Pictured recipe: Soy-Lime Roasted Tofu

2. Tofu

1/2 cup = 22 g protein

Tofu is a vegan and vegetarian powerhouse protein. Half of a cup delivers 22 grams of protein. Tofu is a very versatile protein—think of it like a blank slate for many flavors and dish types. Scramble it with spices and spinach for an easy breakfast, add it to a stir-fry or give silken tofu a try in smoothies.

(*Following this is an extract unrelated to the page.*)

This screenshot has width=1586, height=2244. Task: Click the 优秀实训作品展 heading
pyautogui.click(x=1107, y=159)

Pictured recipe: Tomato-Cheddar Cheese Toast

3. Cheddar cheese

1 ounce = 6.8 g protein

An ounce of cheese just edges out an egg with its protein content, with Cheddar cheese clocking in at almost 7 grams per ounce. Cheese has gotten a bad rap for being higher in saturated fat and sodium, but turns out cheese is healthier than we used to think. It makes a great snack on its own (or as part of an awesome cheese board).

Jennifer Causey

Pictured recipe: Everything-Seasoned Almonds

4. Almonds

1 ounce = 6 g protein

While almonds are high in fat, it’s the heart-healthy kind that’s good for you and helps keep you full. They are also rich in protein, with a 1-ounce serving delivering 6 grams of protein. Try slivered almonds on top of your salad, or spread nut butter on your toast.

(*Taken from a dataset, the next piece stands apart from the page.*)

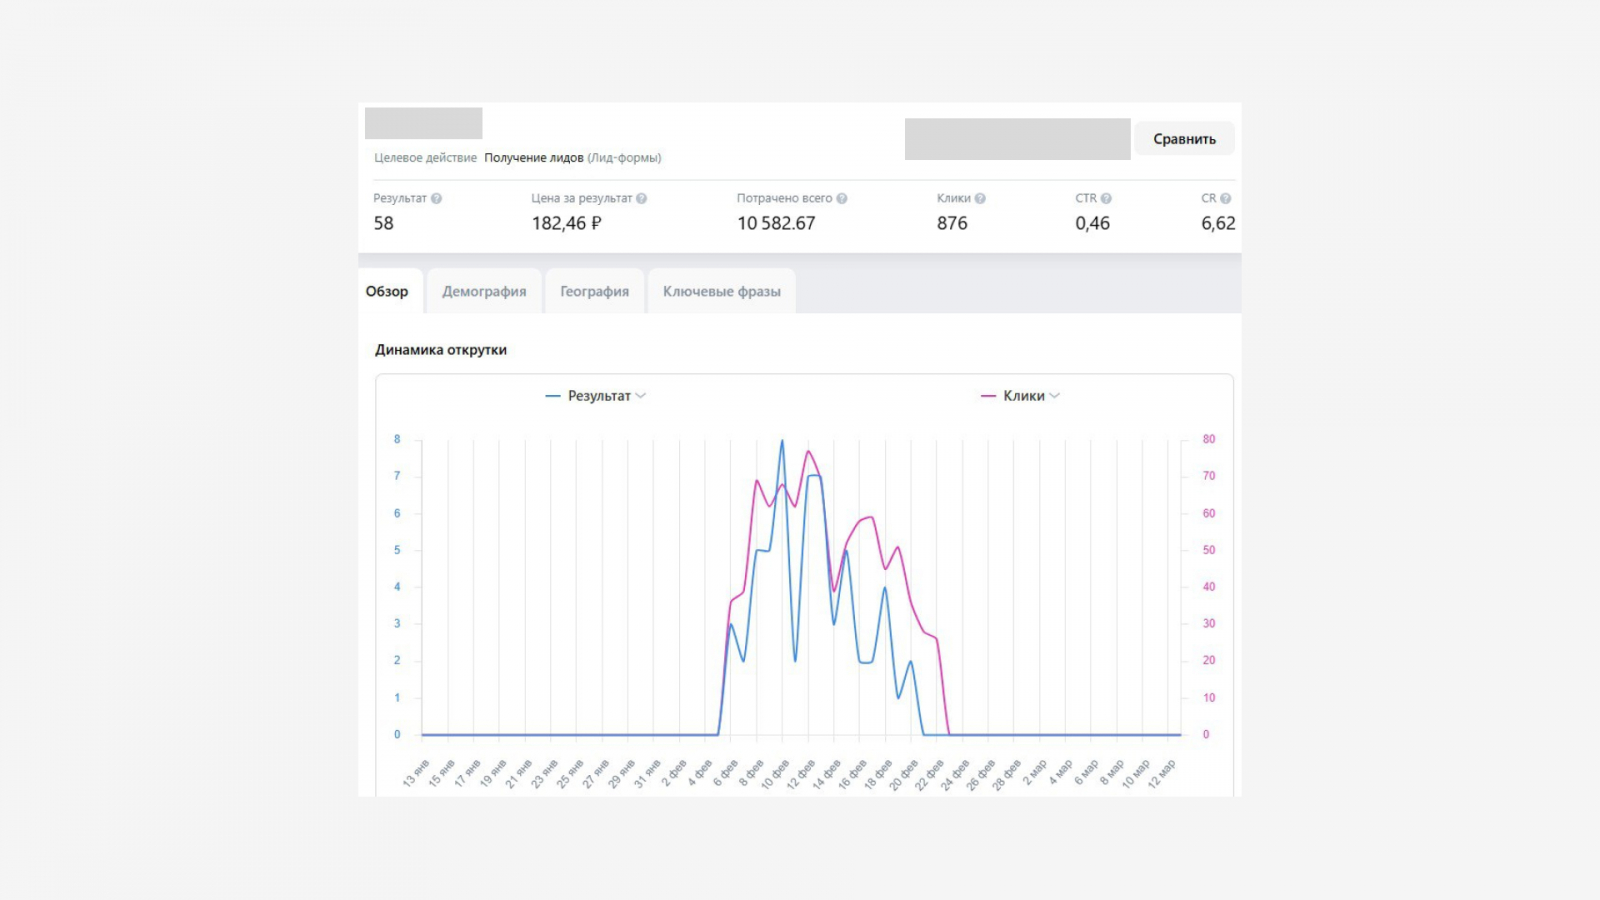Open the tooltip icon beside Цена за результат

tap(641, 199)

Pictured recipe: Black Bean Tacos

5. Black beans

1/2 cup = 8 g protein

Black beans, or any beans really, are often overlooked as a protein source. But whether you use them as taco filling, stir them into soup or whir them into dips, beans are a great source of the filling nutrient. A half cup of cooked black beans offer 8 grams of protein, and other legumes offer similar amounts. For the same half-cup serving, lentils deliver 8 grams of protein, chickpeas offer 9 grams and kidney beans come in at 6.7 grams. Beans offer a protein-fiber one-two punch and since most of us aren’t eating enough fiber, eating more beans is a good place to start.

Greg DuPree

Pictured recipe: Chickpea Pasta with Mushrooms & Kale

6. Chickpea pasta

2 ounces = 14 g protein

We don’t often think of a bowl of pasta as being protein-rich, but new bean pastas are changing that. These relatively new noodles use bean flours instead of semolina to give you a meal that’s packed with protein and fiber. Chickpea pasta doesn’t taste quite the same as typical wheat-based pastas—the texture is a little heartier and you can tell it’s made from beans—but with a yummy sauce, it makes a tasty dinner. A 2-ounce serving delivers 14 grams of protein, plus 8 grams of fiber.

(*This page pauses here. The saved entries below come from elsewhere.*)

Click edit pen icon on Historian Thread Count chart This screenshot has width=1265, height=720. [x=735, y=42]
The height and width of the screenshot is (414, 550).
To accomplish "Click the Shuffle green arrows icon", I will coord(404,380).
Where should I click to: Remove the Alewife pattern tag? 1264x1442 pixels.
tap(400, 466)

Pictured recipe: Greek Yogurt with Fruit & Nuts

7. Greek yogurt

7-ounce container = 20 g protein

Greek yogurt is higher in protein than regular yogurt, so it delivers a lot more protein than an egg, at 20 grams per 7-ounce serving. Probiotic-rich yogurt is excellent at breakfast—try a parfait with berries and granola, or add it to your smoothie.

Photographer: Morgan Hunt Glaze, Food Stylist: Melissa Gray, Prop Stylist: Joshua Hoggle

Pictured recipe: Peanut Butter Stuffed Energy Balls

8. Peanut butter

2 Tbsp. = 7.7 g protein

Humble and classic, peanut butter does more than make up half of a PB&J sandwich. It actually delivers a nice boost of protein to toast, noodles, smoothies and oatmeal, delivering just over 7 grams per serving. For a protein-rich snack, spread peanut butter on apple slices or celery sticks.

Pictured recipe: Sprouted-Grain Toast with Peanut Butter & Banana

9. Sprouted-grain bread

2 slices = 8 g protein

Most of us don’t think of bread as a protein source, but it actually does have some. Some whole-wheat breads have 3 to 5 grams per slice. Make a sandwich on sprouted-grain bread and you’ll get 8 grams of protein (and that’s not including any of the fillings inside). Sprouting grains helps their natural sweetness and nuttiness come out, and the texture of sprouted-grain bread is pretty hearty. Look for these breads in the freezer aisle at your grocery store, as they’re sometimes kept there to maintain freshness.

Pictured recipe: Low-Carb Seeded Quick Bread

10. Pumpkin seeds

1 ounce = 8.5 g protein

Pumpkin seeds, or pepitas, are protein-rich seeds. Snack on them on their own or add them to muffins, trail mixes or quick breads. A 1-ounce serving of pumpkin seeds has 8 grams of protein and also delivers zinc, which supports your immune system, and magnesium, a mineral that helps keep your heart healthy.